Mobility as Living Systems

さまざまなモノ輸送(物流)に関するサービスを考えていく上で、そのサービスの新しい価値付けについて、生命的なシステムという観点から考察する共同研究を行った。

会社や個人から、会社から個人へとモノを輸送するサービスについて、非常に生命システムに似た発展を遂げつつあると考えている。車の渋滞(輻親)は、物流の自己組織的に引き起こされる現象で、車の速度や密度をパラメータとして、多くの研究がなされてきた。我々は、通常の渋滞のモデルにおける車の速度や密度に加えて、車がagentからモノを受取り、それをある目的地/agentに届けるというモデルを構築し、そのagentの数や動き、目的地の分布などを加味すると物流のパターンはどうなるかという考察を行った。特に2次元平面上で、車がagentからモノを受取り、それを別な場所まで移動する様子が可視化された。

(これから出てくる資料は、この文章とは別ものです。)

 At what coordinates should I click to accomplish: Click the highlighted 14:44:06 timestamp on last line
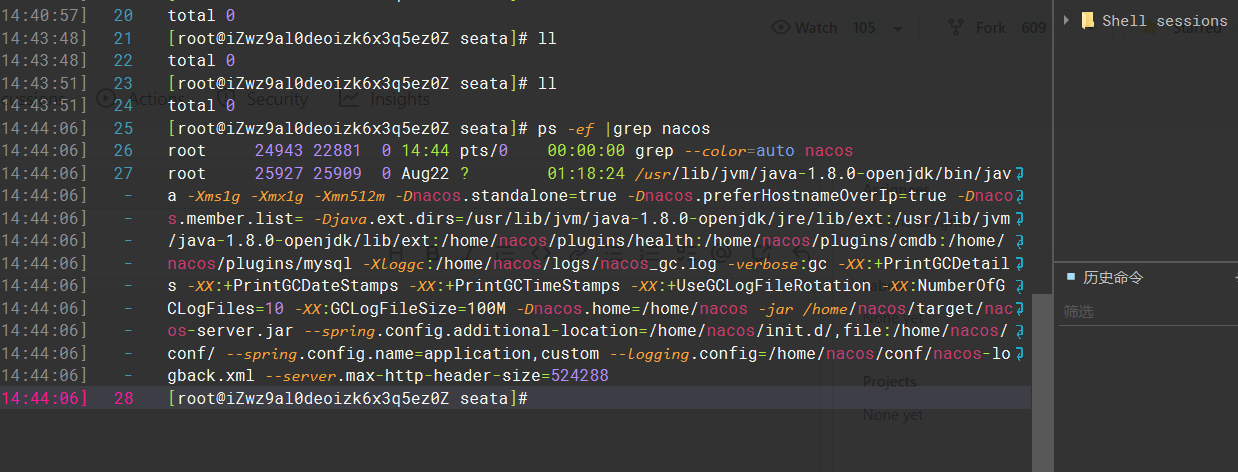[44, 398]
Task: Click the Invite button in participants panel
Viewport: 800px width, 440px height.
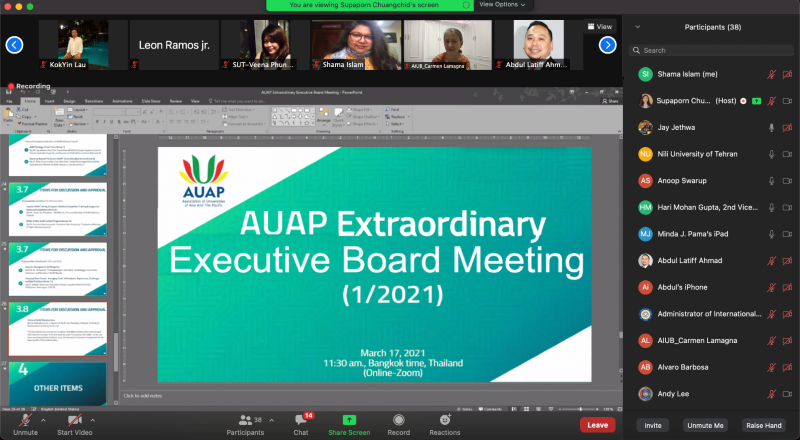Action: (653, 425)
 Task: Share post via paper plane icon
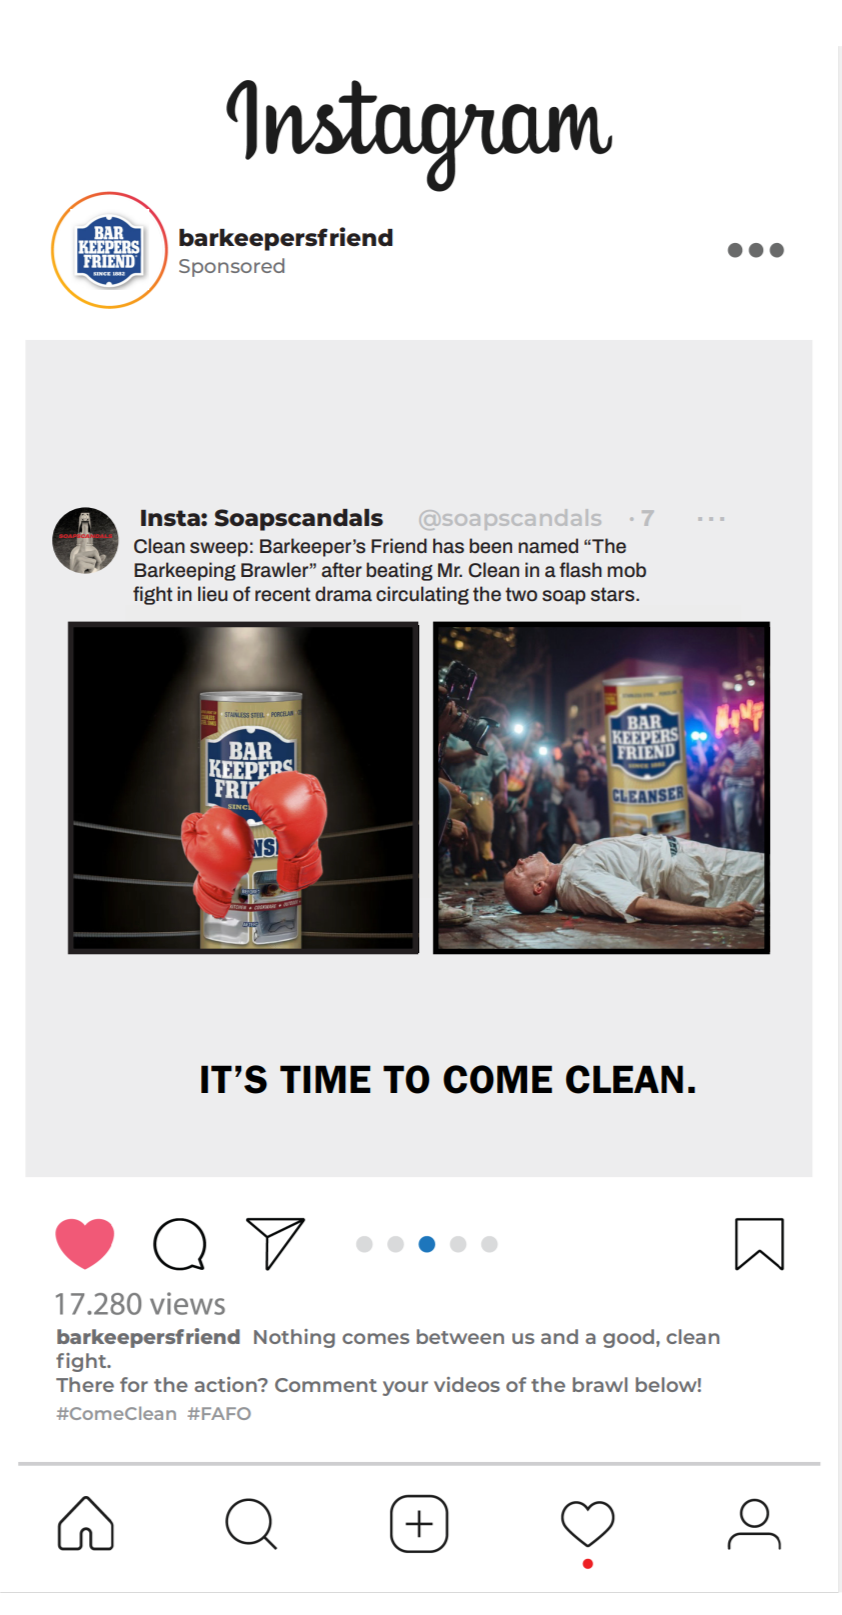pyautogui.click(x=275, y=1243)
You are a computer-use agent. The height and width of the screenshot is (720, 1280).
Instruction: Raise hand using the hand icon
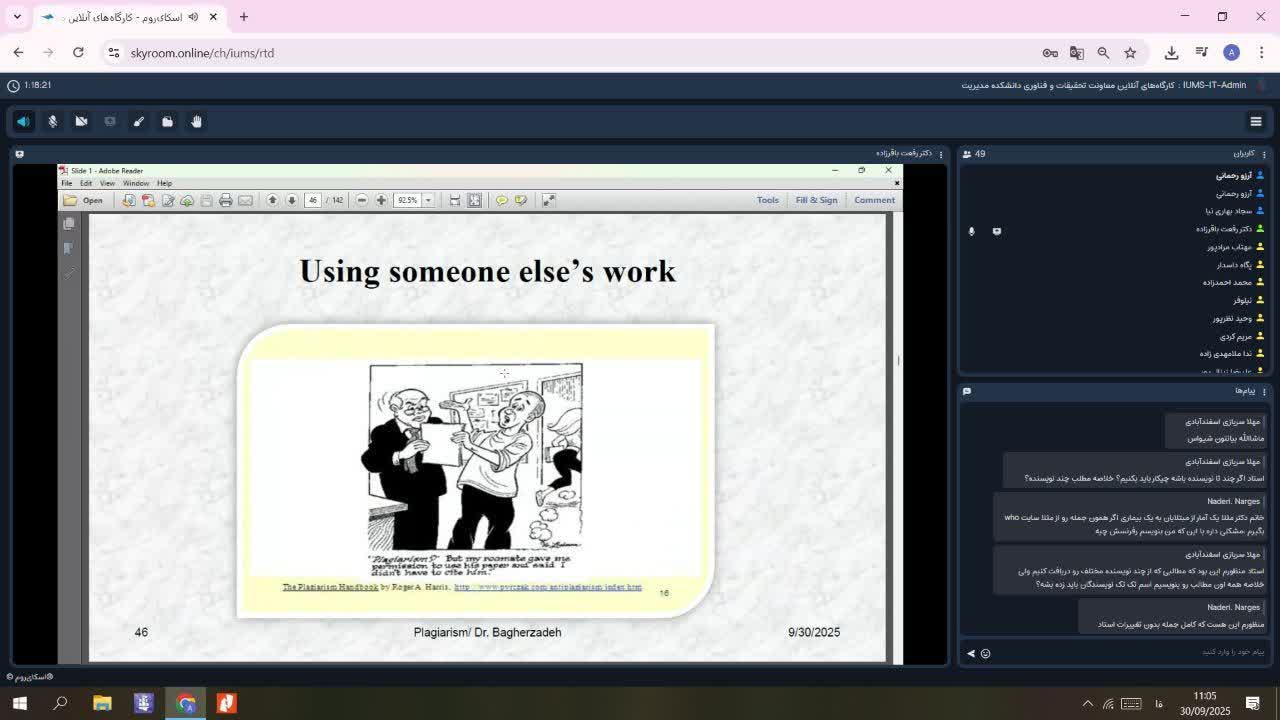(x=197, y=121)

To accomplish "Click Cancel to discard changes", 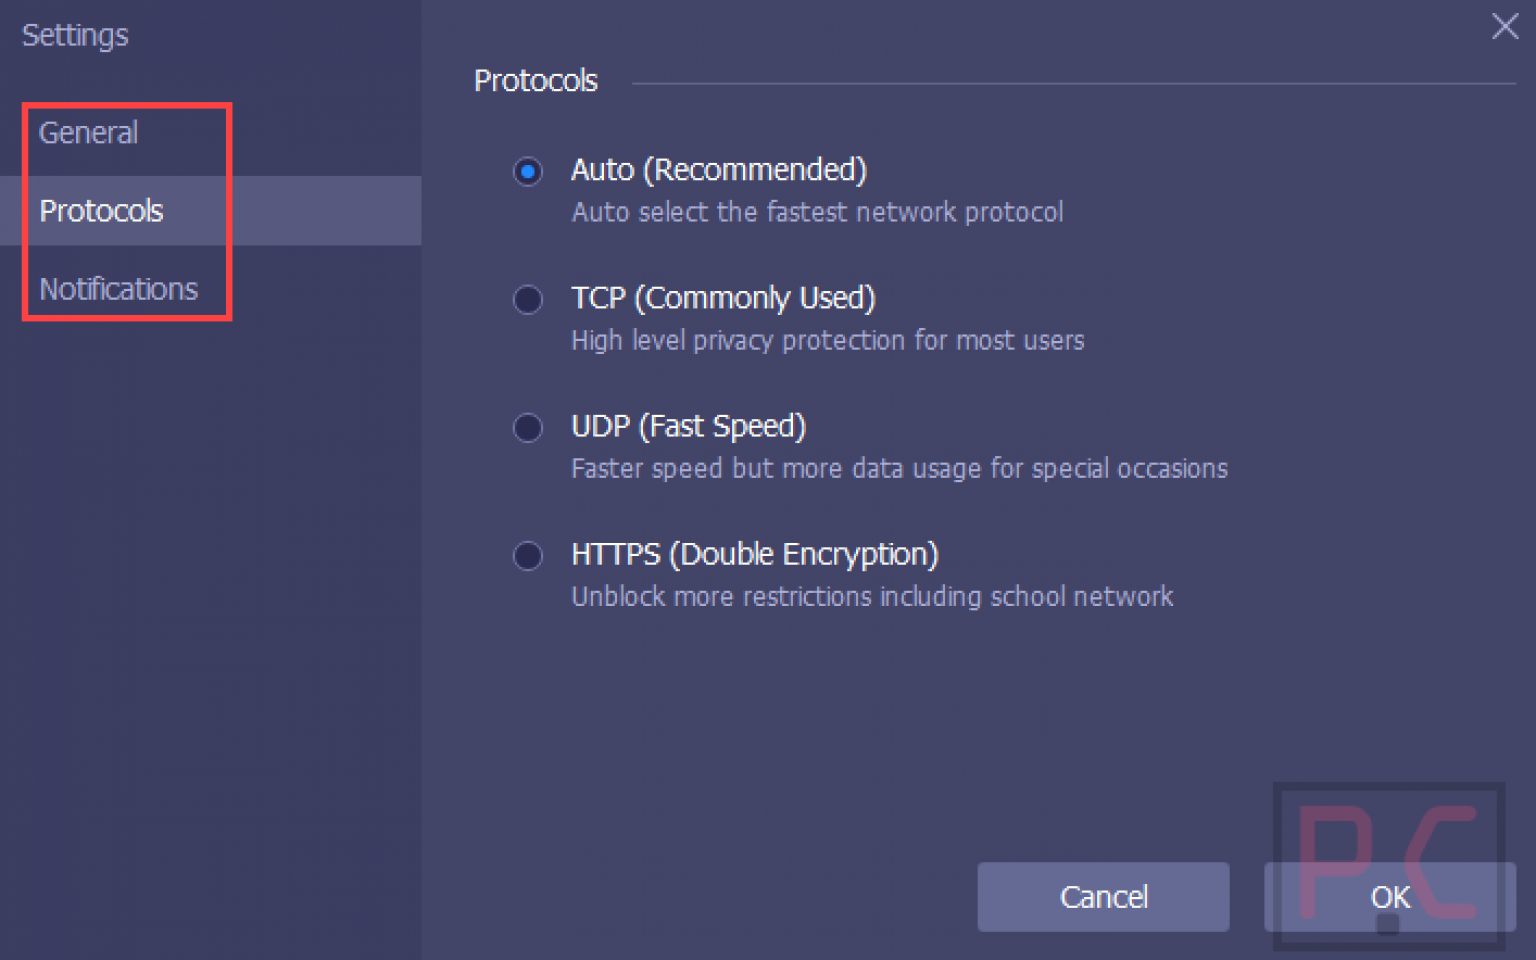I will (x=1103, y=897).
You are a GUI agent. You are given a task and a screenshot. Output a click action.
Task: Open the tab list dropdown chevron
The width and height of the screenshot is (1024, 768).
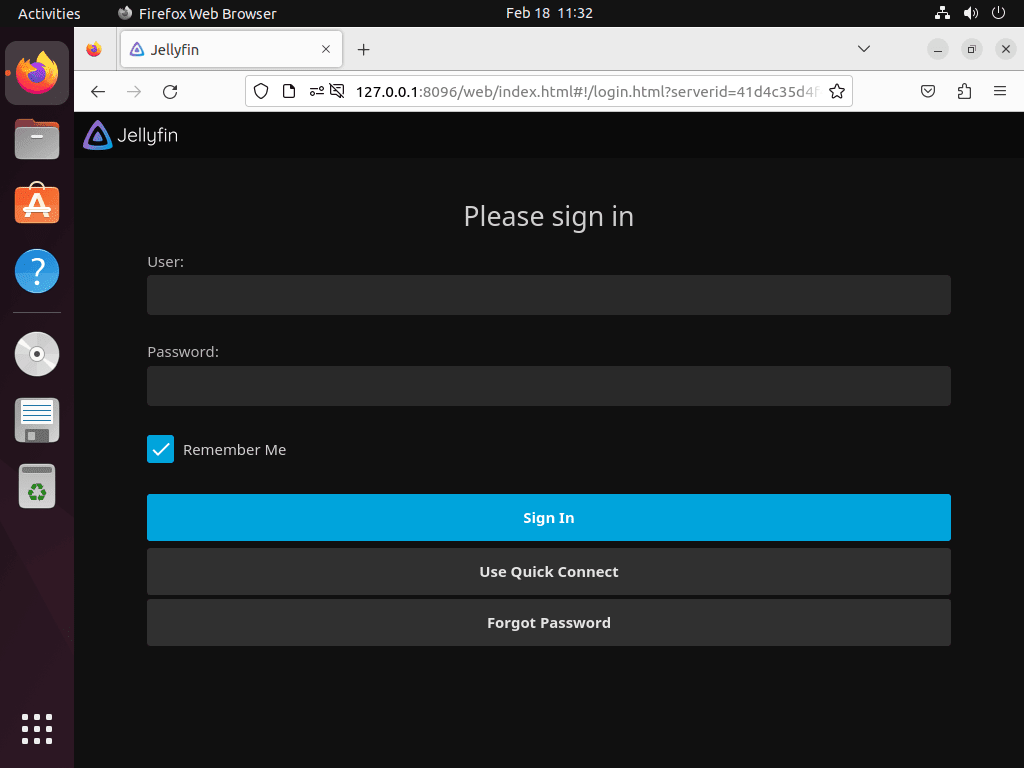point(863,49)
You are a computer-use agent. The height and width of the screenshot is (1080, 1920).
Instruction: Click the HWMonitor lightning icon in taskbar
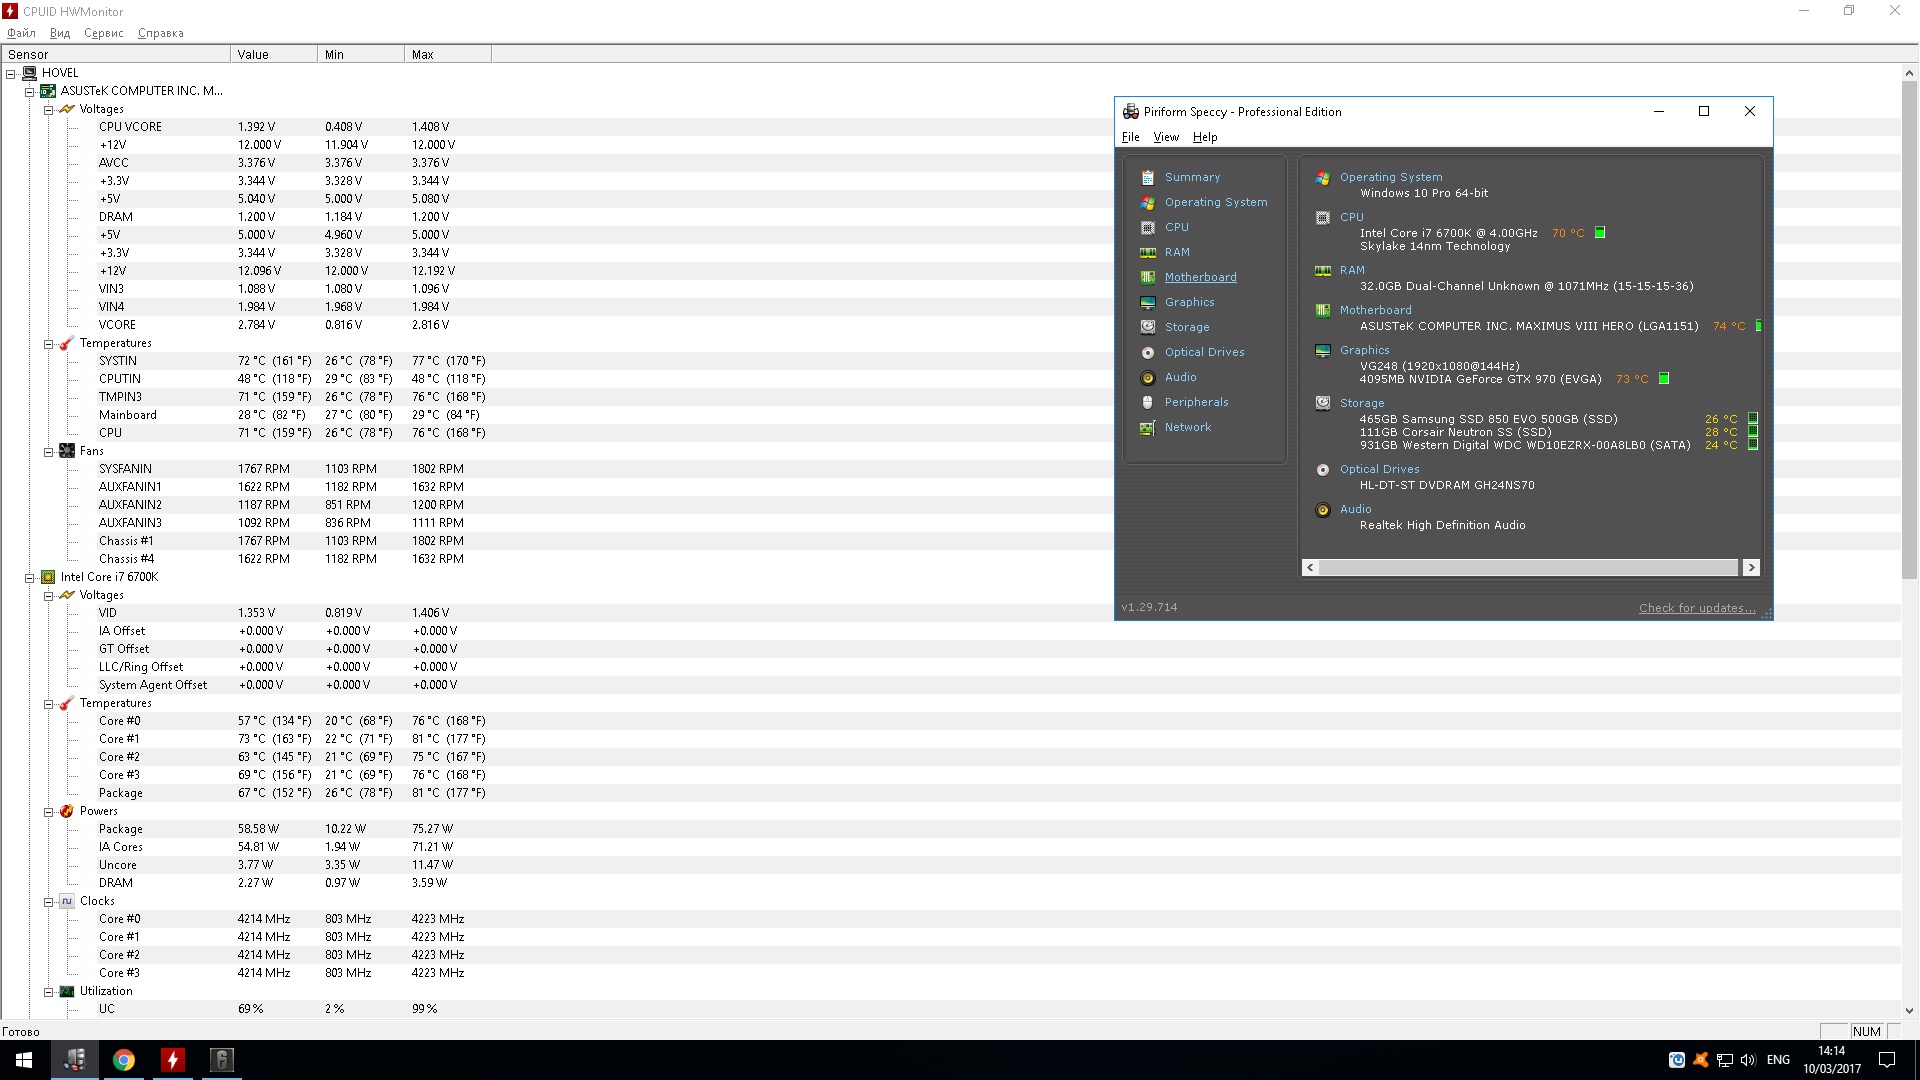pyautogui.click(x=173, y=1060)
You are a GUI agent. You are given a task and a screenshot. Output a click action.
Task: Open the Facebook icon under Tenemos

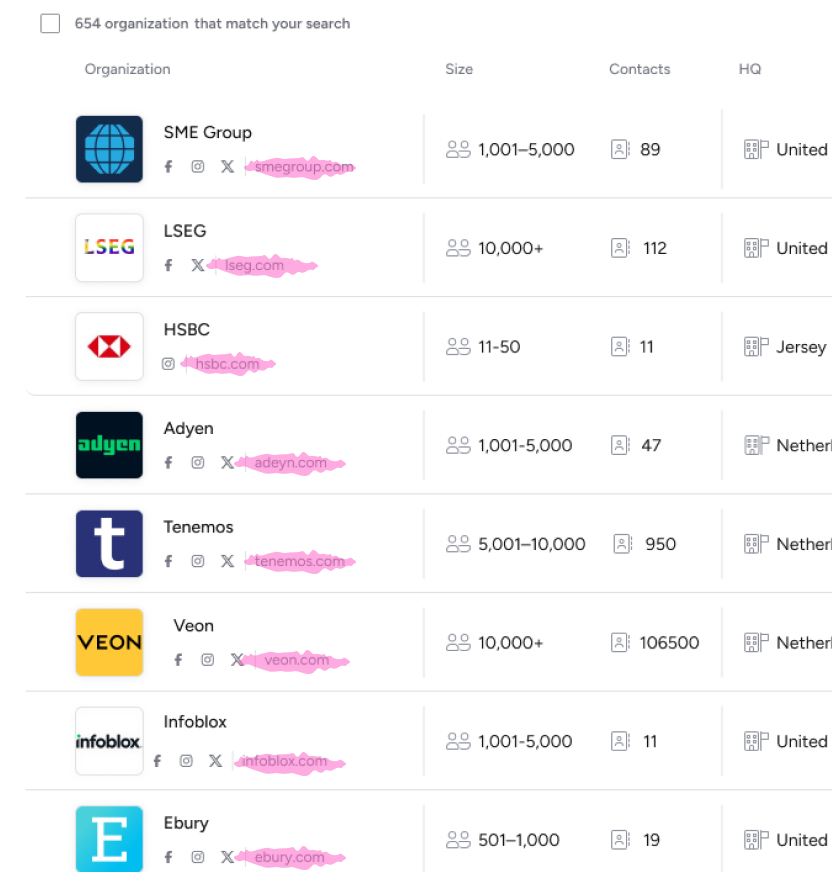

この可視化は、人工生命研究分野で有名なAnt Colony Optimization (ACO) との類推を思い出させるが、それとの大きな違いは、ACOが全エージェントが行動を同期させることで餌の輸送が速くなるというのに対し、渋滞モデルでのそうした同期が輻躾の原因とされる点にある。ACOでの、いかに同期させるか、そのフィードバックを考えることになるが、渋滞のモデルにおいても輸送にとって悪いはずの同期現象が良く働くようなメカニズムが考えられないか、その点が議論された。

ここでは、むしろシステムの非同期性に注目して、協調現象を研究している点が新しい。この非同期であることは、global clock がないと動かないコンピュータのアーキテクチャとは異なり、空間的・時間的にスケールできるというメリットが考えられる。ALIFEシステム構築の上で、無限スケール可能性(indefinite scalability) は、今後ともたくさん議論されると期待される。